Proportional-integral-derivative (PID) temperature controller intercepting an electric current with interrupting of temperature sensor}

Variable control such as temperature by proportional-integral-derivative (PID) control is a representative precision control technology belonging to the field of automatic control technology and is widely applied to industrial equipment and analyzers. PID controller using proportional-integral-differential method is a precision controller widely used for precise temperature control of heating elements such as coolers and heaters. PID controller not only has the function of reaching the set target temperature while minimizing the temperature deviation, but also has the function of increasing the temperature of the heater while maintaining a constant heating rate. Therefore, PID controller is widely used in temperature control of general industrial heating equipment as well as temperature control of various heating equipments that require precision such as laboratory analysis equipment.

In order to bring the temperature of a cooler or a heater to a desired temperature, a temperature controller employing various temperature control methods is used. Temperature control method

The temperature controller adopting the on-off method and the proportional-integral-derivative method is mainly used. Among them, the PID method which is precise in controlling the temperature rise rate and has a small temperature deviation is adopted.

PID controller, which is a representative type of control method that is used most in practical applications, basically has a form of feedback controller, and it measures the output value of the target to be controlled and then uses it as a reference value or An error is calculated by comparison with a setpoint, and the control value required for control is calculated using this error value.

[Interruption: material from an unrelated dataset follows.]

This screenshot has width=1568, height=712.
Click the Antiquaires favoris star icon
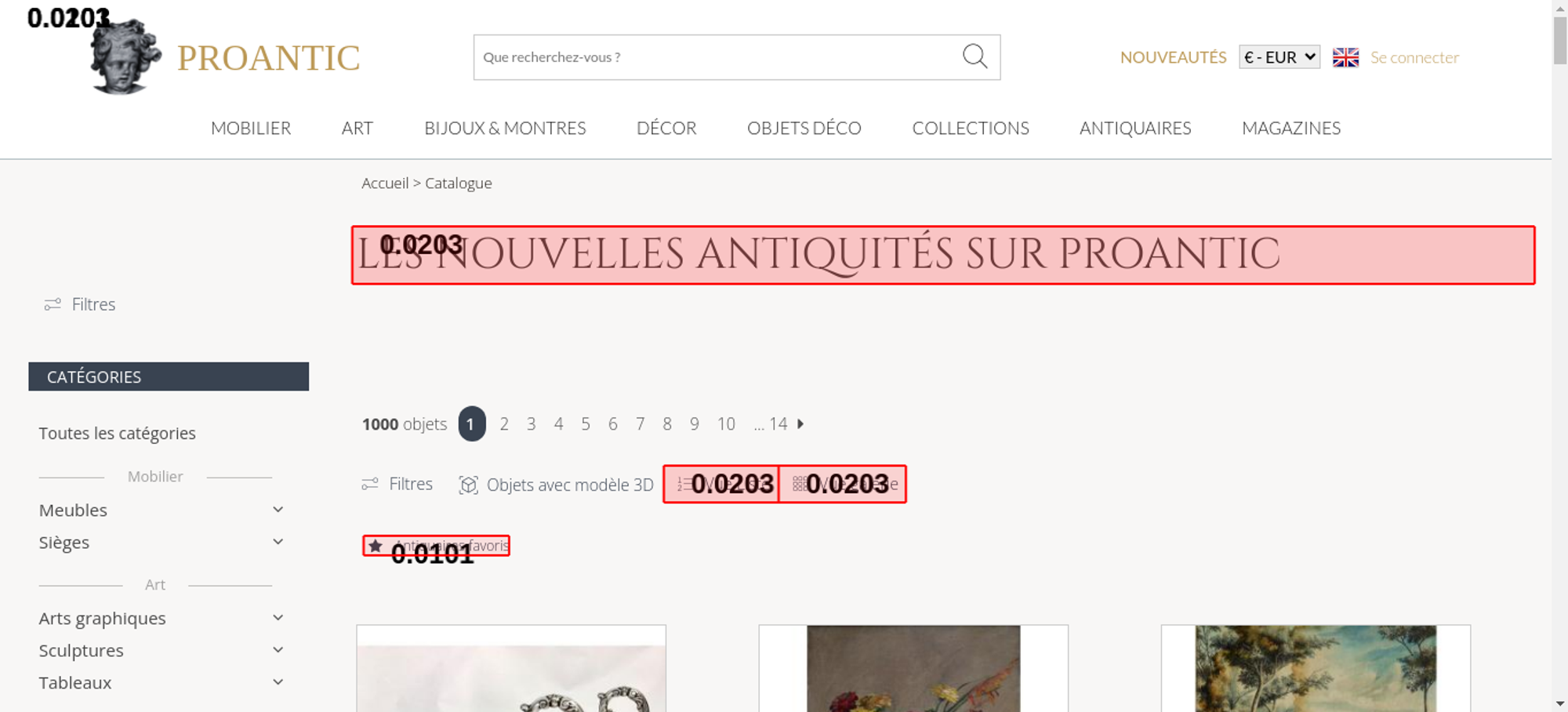click(x=376, y=546)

The PID controller is used in a standard form, but in some cases, it is used in a slightly modified form. For example, it may be used simply in the form of a controller having only proportional terms, or only proportional-integral and proportional-differential terms, which are called P, PI, and PD controllers, respectively.

The temperature control method using the PID controller calculates a control value based on the set temperature (setpoint) and the current temperature value (PV) read through the temperature sensor to adjust the amount of current supplied to the heater. To control the temperature. Therefore, the temperature sensor that transmits the temperature value to the PID controller must be installed on the part of the heater to be temperature-controlled, and if there is a mistake, it will malfunction and cause the current to continue flowing to the heater. This is the same result even when the conductor of the temperature sensor is disconnected from the inside. In this case, when left for a long time, the heater may overheat, causing a fire, an explosion, etc., which often causes a large accident.

In order to prevent a safety accident caused by overheating of a heating element such as a heater, a PID temperature controller having a function of detecting a malfunction of the temperature sensor of the PID controller and blocking a current supply to the heater to prevent a safety accident is required. A controller having such a function can simplify the device and reduce the economic cost by implementing the function in a simple mechanical operation rather than a programmatic automatic control method.

The present invention is to provide a method for removing the risk of fire, explosion, etc. that may occur due to malfunction of the temperature sensor when controlling the temperature of the heating element with a PID controller. In the present invention, since the safety device is formed using a PID control module, a power regulator, and a simple timer, the configuration is simple and economical is high. It provides a safety function that eliminates the risk of fire due to overheating even if the temperature controller is operated when the temperature sensor is not mounted on the heater due to disconnection of the temperature sensor or carelessness of the user.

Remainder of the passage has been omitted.